Versión: Marc Rosich y A. Lima.

Dirección: Andrés Lima.

Teatro Valle-Inclán. Madrid

Hasta el 1 de mayo.

Este Falstaff, deconstruido en lo puramente escénico, en lo dramático sigue las líneas generales de Campanadas a medianoche, la película de Orson Welles. El sano distanciamiento brechtiano que lo recorre de cabo a rabo no le resta intensidad. Lima lee las acotaciones, lleva elementos de atrezo de un sitio para otro y comenta ciertos hitos de la peripecia como un locutor lo haría: su propia gordura nos hace pensar que pudiera sentirse tan cerca del protagonista como Tadeusz Kantor de sus personajes, a los que no dejaba solos jamás.

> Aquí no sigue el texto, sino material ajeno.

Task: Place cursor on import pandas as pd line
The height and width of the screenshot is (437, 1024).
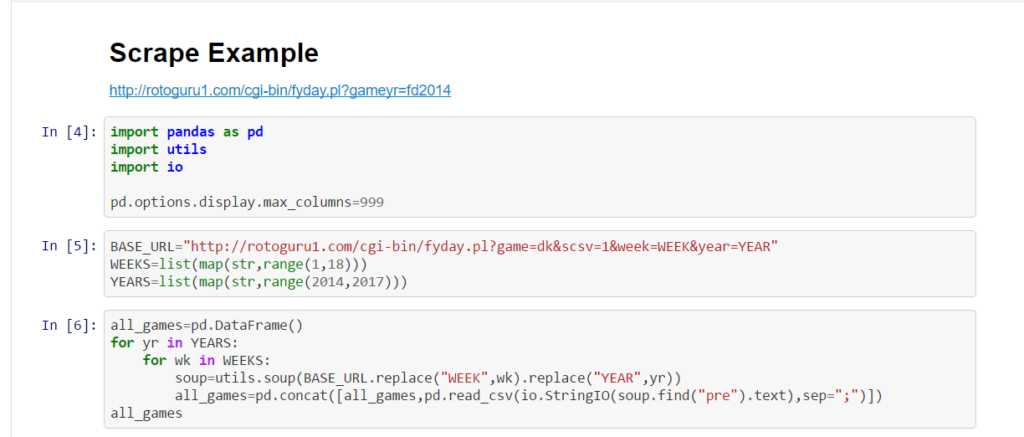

Sus actores, obligados a doblar papel, empiezan la escena siguiente mientras se quitan la ropa y la peluca de la anterior, para no crear tiempos muertos: hechas las transiciones y a pesar de la desnudez del espacio escénico, juegan sus papeles a fondo, sin reserva alguna. La mayoría está mucho mejor en las escenas dramáticas que en las de la taberna La Cabeza del Jabalí, cuyo buscado caos podría reordenarse y pulirse.

Embutido en mil ropajes y fuertemente caracterizado, Pedro Casablanc consigue que nos creamos su Falstaff de guardarropía. Sus monólogos y su diálogo metateatral con el príncipe le quedan redondeados: poco tienen que envidiar a su barriga. Alejandro Saá, todo nervio en el papel de Enrique Percy, resulta una sorpresa. Jesús Barranco es un John Gielgud joven, en el papel del rey.

La escenografía en tres alturas de Beatriz San Juan está entre lo mejor que hemos visto recientemente. Este espectáculo no defraudará al público que en los últimos de Andrés Lima echaba de menos la mordiente de sus mejores creaciones con Animalario.

Escena de Falstaff en el teatro Valle-Inclán.